What has been your biggest challenge professionally and how have you overcome it?
Initially, it was being a woman in the business and being taken serious; overcoming that took time. I just had to constantly prove that I can get the job done. Unfortunately, that is how it is, and being in the business can come with some negative stigma. At the end of the day, you just have to know yourself, block out distractions and keep pushing. I know it’s not easy, but nothing worth having is.
Who are some of your biggest inspirations?
I would say…Oprah, Michelle Obama, Anna Winter, Eleanor Roosevelt, Rosa Parks, Indira Gandhi. I love all of their stories because there isn’t a hint of self-pity; just strong, ambitious, admiral women.
What advice do you have for people who aspire to get into the entertainment industry? Any special advice for women?
Volunteer and network your ass off! Invest in your projects- investing your own hard-earned money will add extra fuel to your hustle. Don’t be afraid to ask questions. “Industry people love to preach!” -she exclaimed. And ladies– like the great Eleanor Roosevelt said, Do what you feel in your heart to be right– for you’ll be criticized anyway. You’ll be damned if you do, and damned if you don’t.” If you want it, go for it. As I said, there’s a stigma that comes with this business, people are always going to have an opinion, you can’t avoid that. I’d be lying if I said things didn’t bother me early in my career, but in time you grow thicker skin and learn that people have their own battles that don’t concern you. Women don’t have it easy. We never have. But I think that’s what makes us so indestructible.

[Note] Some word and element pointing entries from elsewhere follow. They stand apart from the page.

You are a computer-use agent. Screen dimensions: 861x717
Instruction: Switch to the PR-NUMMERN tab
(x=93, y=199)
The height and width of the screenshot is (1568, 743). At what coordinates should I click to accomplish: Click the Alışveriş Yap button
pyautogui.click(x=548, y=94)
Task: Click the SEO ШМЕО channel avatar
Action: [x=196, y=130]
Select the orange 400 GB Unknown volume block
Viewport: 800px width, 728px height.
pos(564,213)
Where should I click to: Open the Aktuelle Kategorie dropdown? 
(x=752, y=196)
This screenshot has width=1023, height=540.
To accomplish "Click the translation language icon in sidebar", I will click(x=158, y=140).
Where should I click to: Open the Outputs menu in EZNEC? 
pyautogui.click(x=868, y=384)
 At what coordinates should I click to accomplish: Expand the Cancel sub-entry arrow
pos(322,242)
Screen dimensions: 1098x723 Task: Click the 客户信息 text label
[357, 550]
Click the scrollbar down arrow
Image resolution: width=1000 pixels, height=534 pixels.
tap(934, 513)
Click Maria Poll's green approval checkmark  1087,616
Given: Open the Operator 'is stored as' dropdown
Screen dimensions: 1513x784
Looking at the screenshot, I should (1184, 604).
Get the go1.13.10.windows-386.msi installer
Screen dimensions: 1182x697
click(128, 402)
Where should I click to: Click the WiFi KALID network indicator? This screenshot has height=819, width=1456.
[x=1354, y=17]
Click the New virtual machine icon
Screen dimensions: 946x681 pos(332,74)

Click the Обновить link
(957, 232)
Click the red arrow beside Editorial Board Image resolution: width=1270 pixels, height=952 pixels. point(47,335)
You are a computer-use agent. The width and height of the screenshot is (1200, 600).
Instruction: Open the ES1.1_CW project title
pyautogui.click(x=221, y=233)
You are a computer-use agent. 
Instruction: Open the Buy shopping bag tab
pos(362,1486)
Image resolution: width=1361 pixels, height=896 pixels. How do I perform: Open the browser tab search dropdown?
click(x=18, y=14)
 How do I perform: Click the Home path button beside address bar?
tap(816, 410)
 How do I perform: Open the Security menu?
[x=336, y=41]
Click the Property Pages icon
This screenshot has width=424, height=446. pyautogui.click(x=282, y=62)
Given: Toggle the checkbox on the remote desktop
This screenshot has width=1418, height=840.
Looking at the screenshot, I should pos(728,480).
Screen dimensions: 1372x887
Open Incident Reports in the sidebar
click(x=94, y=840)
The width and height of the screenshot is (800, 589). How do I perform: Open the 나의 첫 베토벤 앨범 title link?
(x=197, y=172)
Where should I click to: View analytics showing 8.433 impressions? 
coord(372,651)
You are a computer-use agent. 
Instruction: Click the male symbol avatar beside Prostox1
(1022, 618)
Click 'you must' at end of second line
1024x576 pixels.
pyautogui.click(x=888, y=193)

What do you want your legacy to be in the industry?
Wow, my legacy? I want to be the girl who went from socialite to C.E.O. I have taken an interest in positive branding for talent outside of my clients’ music or acting careers. My passion is showcasing their charitable and entrepreneurial side. I want to bring more positivity to the industry; it’s needed in this digital world of ridicule and blog-bashing. My end goal? Aside from traveling the world, embarking on projects in several countries and experiencing all cultures, I really don’t know yet. My career has just manifested itself- every opportunity created a new opportunity. I wouldn’t have cared for what I do now five years ago, and vice versa. So I just go with the flow. No end goal. Just do what I’m doing, challenge myself with new projects and continue to grow.
As impressive as her success and professional journey is, Lisa Persaud is prepared to grow her brand beyond any limits. She has utilized her skillset to help others promote their brands while putting accents to her own platform.
From bringing light to “The Six” to promoting for established celebrities, this entertainment mogul is a clear reminder that hard work, being genuine, and staying consistent is the key to success.